# No service, stuck in roaming.



## Jborch8 (Aug 4, 2011)

Yes, I know, there are already a couple topics on this problem, but none of which share any info that is helpful to me. My phone is stuck in roaming, tries to activate and fails. I have attempted dialing the number to reprovision my sim card but am told that I cannot make phone calls from my account. Does anyone have an answer to this? I've flashed back to stock VRBLK3 to try and fix the issue this way but still nothing. There was a link in one of the posts about this problem that appeared to solve the other individuals same problem, but the link is broken.


----------



## trendsetter37 (Aug 16, 2011)

What rom, kernel, and version of gapps did you flash. Stunning similar happened to me when I went to 4.2.1

Sent from my SCH-I535 using RootzWiki


----------



## dadsterflip (Jul 16, 2011)

What does your imei says? 000000000 maybe?

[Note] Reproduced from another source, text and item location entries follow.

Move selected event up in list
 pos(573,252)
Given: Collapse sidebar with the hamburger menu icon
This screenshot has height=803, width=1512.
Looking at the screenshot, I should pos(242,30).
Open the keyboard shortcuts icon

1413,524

Sent from my SCH-I535 using Tapatalk 2


----------



## hattar (Oct 9, 2012)

I'd just like to say THANK YOU clothednblack for that tip. I have had so many problems every time I flash and I think I've finally realized that the RUIM/SIM vs NV thing was the problem all along. I could have saved myself hours of flashing and shit like that if I had realized the problem was this simple. Missing phone number? Fixed.


----------



## TheGhostHybrid (Sep 15, 2011)

I have sort of the opposite issue; I've got no service but I'm stuck in Home only. Any other option I choose in the CDMA list doesn't stick. I'm running the LiquidSmooth RC9 for US Cellular. http://teamuscellula...a-roaming-mode/ Any ideas?


----------



## TheGhostHybrid (Sep 15, 2011)

clothednblack said:


> We're you running that rom for awhile and it just stopped data or did you just flash and lose data all together?
> 
> Ridin the Mystic inverted jellybean unicorn on my Ktweaked SG3


It stopped data once I entered Portland. I basically can't leave Home only mode. It was working fine in Klamath Falls, Roseburg, and Medford. (all in Oregon) The TeamUSCellular link I posted has more specific information about my problem.


----------



## TheGhostHybrid (Sep 15, 2011)

Hmm, I don't have any dual clock option. *shrug*

Just noticed that the entire TeamUSCellular page is down (???), and is only usable through an IP address. I'll just copy what I posted there:



> Hello! I'm running WoundTight's unofficial RC9 of LiquidSmooth for my SIII. It is a beautiful rom, but one issue just developed: I have no data.
> 
> Some notes:
> My WiFi is functional, as is my GPS.
> ...


Just to help illustrate, here's the screenshot I took:


----------



## TheGhostHybrid (Sep 15, 2011)

Hmm, could very well be. I'll try another rom soon. We'll see if that fixes it...


----------



## TheGhostHybrid (Sep 15, 2011)

*flails in unrestrained happiness*

Ahem. I changed to the Baked Blackbean rom, and the popup FINALLY let me stick to Automatic. *sighs in relief* Looks like it was definitely a bug in the rom's port, then. Thanks for your assistance!


----------



## puk3n (Jun 12, 2011)

well for what its worth try flashing back to stock, (yep back up your stuff because its history after this) i have had this happen a lot actually, what i did was after stock ROM flash go into your system settings, and factory reset from your stock rom flash, NOT cwm or any other recovery ect.


----------



## Jborch8 (Aug 4, 2011)

Hey guys, I lost this post for a while after I had posted it hahaha. I ended up fixing my roaming problem a week ago by flashing back to factory stock and reprovisioning my sim card. Not exactly sure if all of this was necessary, but i was having many odd things happening to my phone during the roaming incident, I figured a fresh start would solve some of the problems. Thanks for all the support!


----------



## puk3n (Jun 12, 2011)

Jborch8 said:


> Hey guys, I lost this post for a while after I had posted it hahaha. I ended up fixing my roaming problem a week ago by flashing back to factory stock and reprovisioning my sim card. Not exactly sure if all of this was necessary, but i was having many odd things happening to my phone during the roaming incident, I figured a fresh start would solve some of the problems. Thanks for all the support!


thanks for reporting back, i wasnt sure if perhaps being discouraged had run you off lol stick with it! it get better you'll see...then one day youll wake up h00ked


----------